**Selection:**
╔══

A method for backing up image data in a data volume associated to a virtual machine image is described. The method comprises evaluating, for each one of one or more data movement methods for transferring image data to a backup data storage apparatus, and for each one of one or more data formats for storing image data at the backup data storage apparatus, a recovery time and recovery cost for recovering the image data from the backup data storage apparatus, a bandwidth cost for transferring image data, a data storage cost for storing image data and cost of data loss of the image data, selecting a data movement method and data format on the basis of the evaluation and transferring image data from the data volume to the backup data storage apparatus on the basis of the selection.

Description

METHOD AND SYSTEM FOR BACKING UP DATA
TECHNICAL FIELD
The present disclosure relates to a system and method for optimizing data backup. In particular, the methods and systems described herein optimise the transfer, storage and recovery of image data associated to virtual machine images from a backup storage apparatus.
BACKGROUND
Data loss and recovery can be very costly for businesses and organizations. On the other hand backing up data to the cloud may also be expensive depending on the method that is used, the type of data and the resources that are available to perform the back up.
In a traditional backup system a snapshot of the data volume is generated and communicated to a backup site for storage. In cloud-based backup systems snapshots are stored in an unstructured manner in object storage. Backup systems that back up data to object storage are preferable in some instances as object storage is cheaper than other storage architectures. However, recovery of data from object storage is often slow.

╚══

**Dataset excerpts:**

╔══

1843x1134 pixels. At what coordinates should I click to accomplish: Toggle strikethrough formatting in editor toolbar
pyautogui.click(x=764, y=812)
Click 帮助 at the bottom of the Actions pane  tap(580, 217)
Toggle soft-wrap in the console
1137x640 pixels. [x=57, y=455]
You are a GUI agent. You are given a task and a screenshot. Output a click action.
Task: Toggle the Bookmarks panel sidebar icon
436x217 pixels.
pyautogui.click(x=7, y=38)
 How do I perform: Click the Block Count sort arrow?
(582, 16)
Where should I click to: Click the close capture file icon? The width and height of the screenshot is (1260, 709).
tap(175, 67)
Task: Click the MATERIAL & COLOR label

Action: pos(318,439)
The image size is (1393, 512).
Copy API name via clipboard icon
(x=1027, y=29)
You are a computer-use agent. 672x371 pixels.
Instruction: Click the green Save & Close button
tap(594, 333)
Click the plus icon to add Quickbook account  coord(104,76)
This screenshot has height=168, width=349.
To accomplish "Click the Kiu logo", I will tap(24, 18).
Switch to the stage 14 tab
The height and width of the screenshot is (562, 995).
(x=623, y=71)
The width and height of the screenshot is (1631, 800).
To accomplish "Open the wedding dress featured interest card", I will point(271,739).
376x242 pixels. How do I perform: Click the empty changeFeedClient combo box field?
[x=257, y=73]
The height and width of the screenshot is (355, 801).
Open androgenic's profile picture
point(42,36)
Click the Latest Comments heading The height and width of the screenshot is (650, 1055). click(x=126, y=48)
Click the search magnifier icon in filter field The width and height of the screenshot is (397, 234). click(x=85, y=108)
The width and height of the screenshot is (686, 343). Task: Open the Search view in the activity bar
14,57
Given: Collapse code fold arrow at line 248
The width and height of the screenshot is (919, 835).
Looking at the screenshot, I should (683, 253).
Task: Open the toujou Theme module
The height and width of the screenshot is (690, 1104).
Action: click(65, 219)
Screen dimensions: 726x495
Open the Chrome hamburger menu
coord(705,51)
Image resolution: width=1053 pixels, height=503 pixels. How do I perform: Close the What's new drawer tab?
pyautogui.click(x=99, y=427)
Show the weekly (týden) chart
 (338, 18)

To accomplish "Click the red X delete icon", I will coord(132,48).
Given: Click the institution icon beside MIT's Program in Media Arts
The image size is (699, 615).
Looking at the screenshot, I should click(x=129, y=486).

╚══

**What to work on:**
A) Do the following statements agree with the data backup passage? Answer yes or no for each, and quote the words of the passage that decide it. (i) Object storage costs less than other storage architectures. (ii) Recovering data from object storage is usually fast. (iii) Cloud-based backup systems store snapshots in a structured manner.
B) Write the next part of the data backup passage, picking up after its final sentence.
The records come from a different source than the text.

**Answers to each task:**
A)
(i) Yes: "object storage is cheaper than other storage architectures"
(ii) No: "recovery of data from object storage is often slow"
(iii) No: "snapshots are stored in an unstructured manner in object storage"

B)
Disaster recovery systems are designed to minimize the data loss and recovery time in the event of a disaster. Some disaster recovery systems use continuous data replication to replicate a disk image in a data volume at a replication site. Disaster recovery systems that use continuous data replication methods consume a higher amount of bandwidth during data transfer than backup systems however they also reduce the recovery time.
SUMMARY
It is an object of the invention to provide a method for backing up image data associated to a virtual machine image.
The foregoing and other objects are achieved by the features of the independent claims. Further implementation forms are apparent from the dependent claims, the description and the figures. According to a first aspect a method for backing up image data in a data volume associated to a virtual machine image is provided. The method comprises evaluating, for each one of one or more data movement methods for transferring image data to a backup data storage apparatus, and for each one of one or more data formats for storing image data at the backup data storage apparatus, a recovery time and recovery cost for recovering the image data from the backup data storage apparatus, a bandwidth cost for transferring image data, a data storage cost for storing image data and cost of data loss of the image data, selecting a data movement method and data format on the basis of the evaluation and transferring image data from the data volume to the backup data storage apparatus on the basis of the selection.
The method according to the first aspect enables a user to optimize the transfer and storage of image data to a backup data storage apparatus. This optimization is made on the basis of multiple factors including the recovery time, cost and available bandwidth.
According to a second aspect a computing system is provided. The computing system comprises a data volume for hosting a virtual machine image and a processor communicatively coupled to the data volume and arranged to access image data in the data volume associated to a virtual machine image evaluate, for each one of one or more data movement methods for transferring image data to a backup data storage apparatus, and for each one of one or more data formats for storing image data at the backup data storage apparatus, a recovery time and recovery cost for recovering the image data from the backup data storage apparatus, a bandwidth cost for transferring image data, a data storage cost for storing image data and cost of data loss of the image data select a data movement method and data format on the basis of the evaluation and transfer image data from the data volume to the backup data storage apparatus on the basis of the selection.
In a first implementation form, the method comprises storing the image data in a block storage device at the backup data storage apparatus.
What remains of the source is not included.